Gare de Lyon – La salle des fresques · June 19th, 2008
Spanning above the original row of ticket booths in the Gare de Lyon, La Grande Fresque is a remarquable ode to train travel and early tourism that doesn’t get much notice, hidden by pillars and faded away by time. The fresco was probably painted at around the same time as the newly built station (1900s); I suppose it must have been commissioned as a kind of gigantic tourist brochure of the time, an advertisement for the train company operating the station, or as a visual guide to the attractions encountered along the journey, holding promises of blue skies, idealised and picturesque towns and countryside of meridional France.

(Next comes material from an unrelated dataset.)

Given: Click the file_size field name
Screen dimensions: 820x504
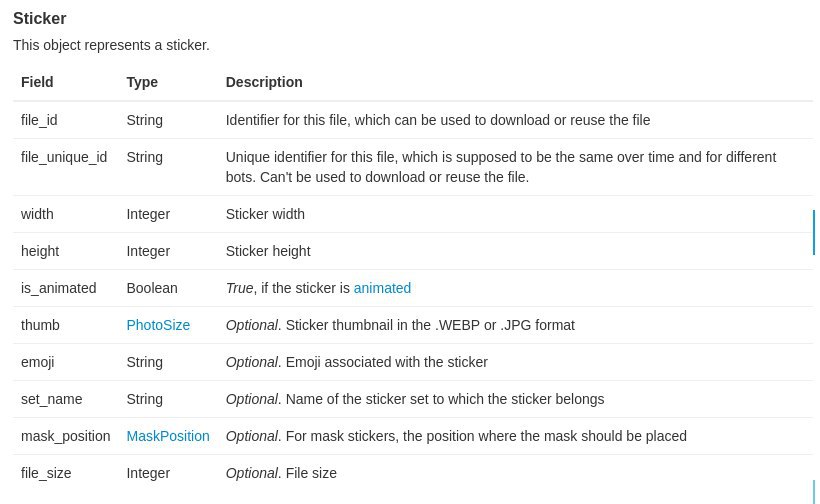Looking at the screenshot, I should [x=46, y=474].
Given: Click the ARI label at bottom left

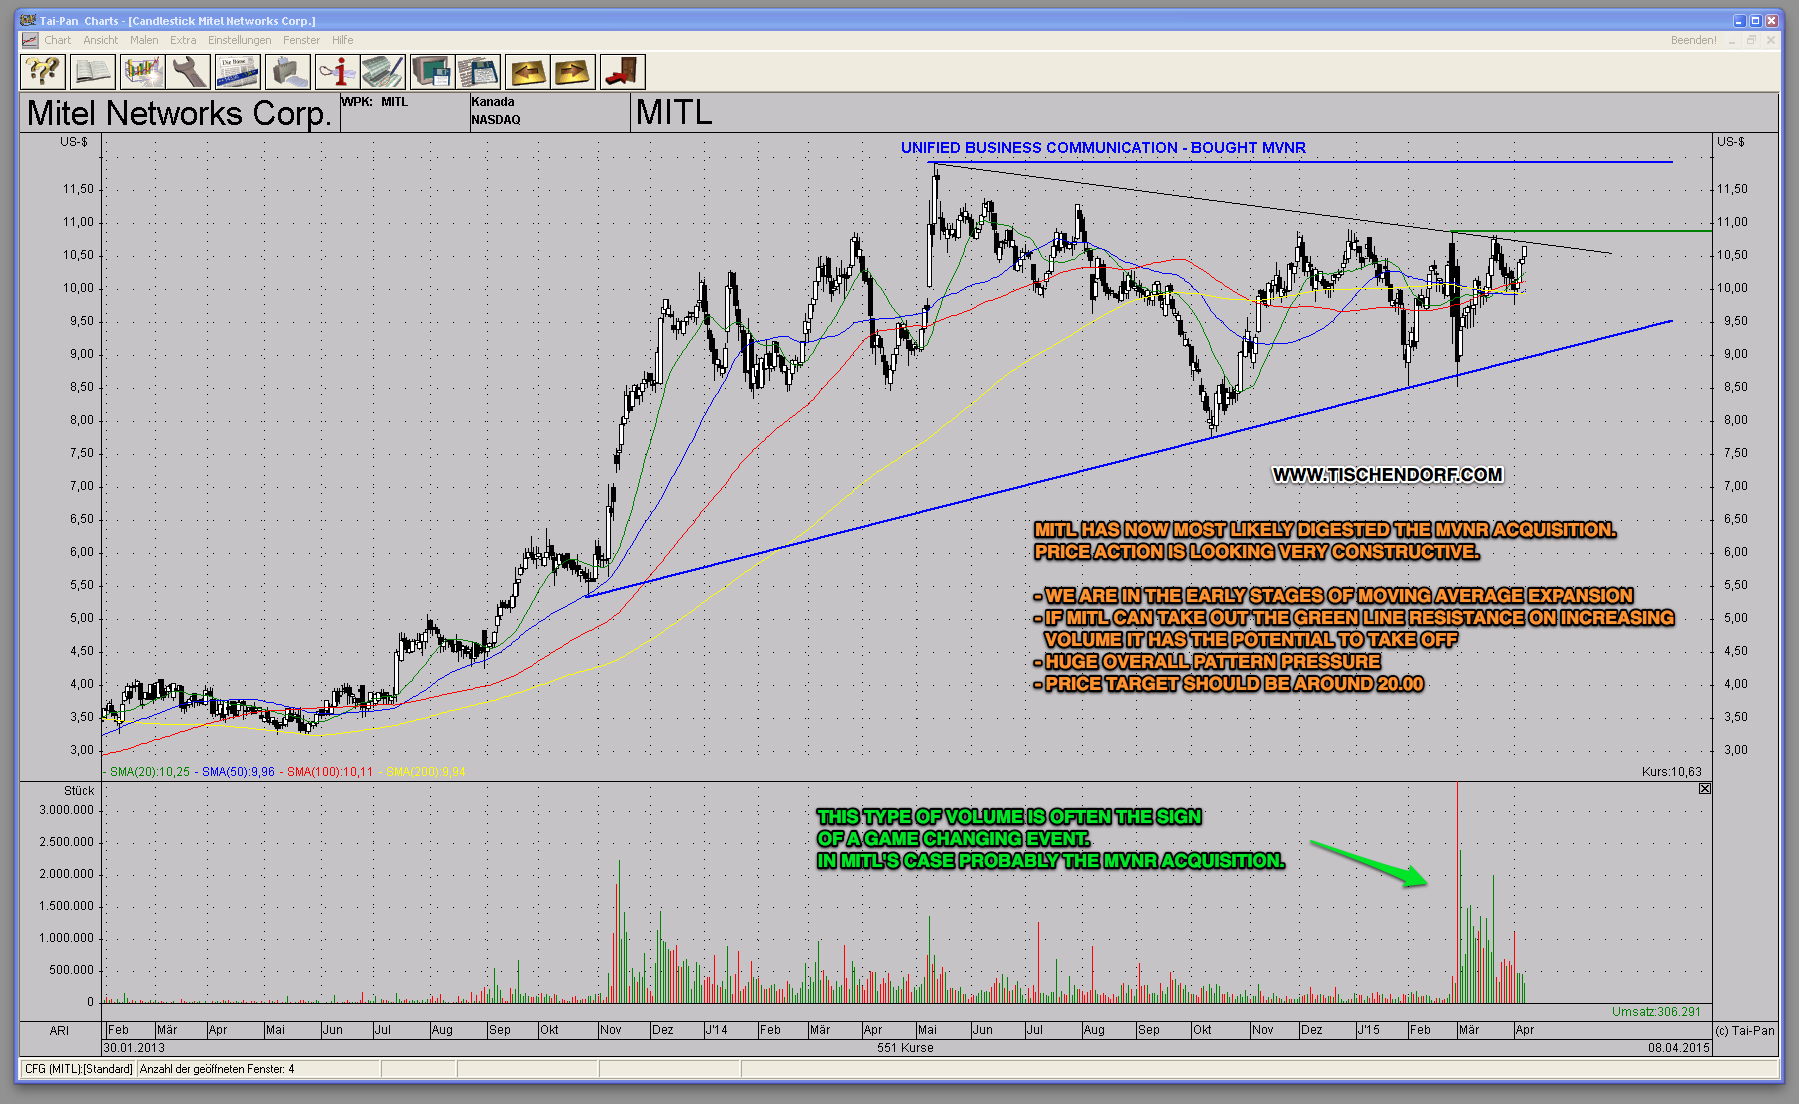Looking at the screenshot, I should tap(60, 1030).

The fresco is composed of 17 postcard-like panels, each representing a region traversed by the PLM (Paris-Lyon-Méditerranée) on its way to Italy. Albeit it forms a continous strip of land, the landscape has been condensed and stitched around the cities passed-by on the journey, and distances have been shortened between each point of interest. Each town or region is represented or characterised by a recognisable building or architectural style featuring prominently in the middle of each panel – to dissipate any ambiguity, their names have even been placed in a cartouche topping the painting. The linear nature of the painting has pushed some odd shifts into the geography of the places it purports to represent, such as Montpellier featuring between Nimes and Marseille [which, funnily enough, is also a feature of the 3D environment I developed for Memory / Territory], or the same sea coast apparearing on both sides of the land.
Beyond the actual representation of the landscape, I find this fresco interesting because it also encapsulates quite rightly the collective imaginary and evocations that are often associated with these places, built through direct or indirect experience, encompassing a rich, sometimes naive assortment of elements, including Architecture, topography, local myths or other personal and imperceptible affects. Symbolically, the fresco can be read like Matthew Paris’ Itinerary Map, a roadmap depicting stage points along the journey to the Holy Land – train travel being here the vehicle of contemplative ascent; but literally, the painting also transports the passer-by as if he were sitting through the train journey, watching the landscape scrolling through the window as he walks by.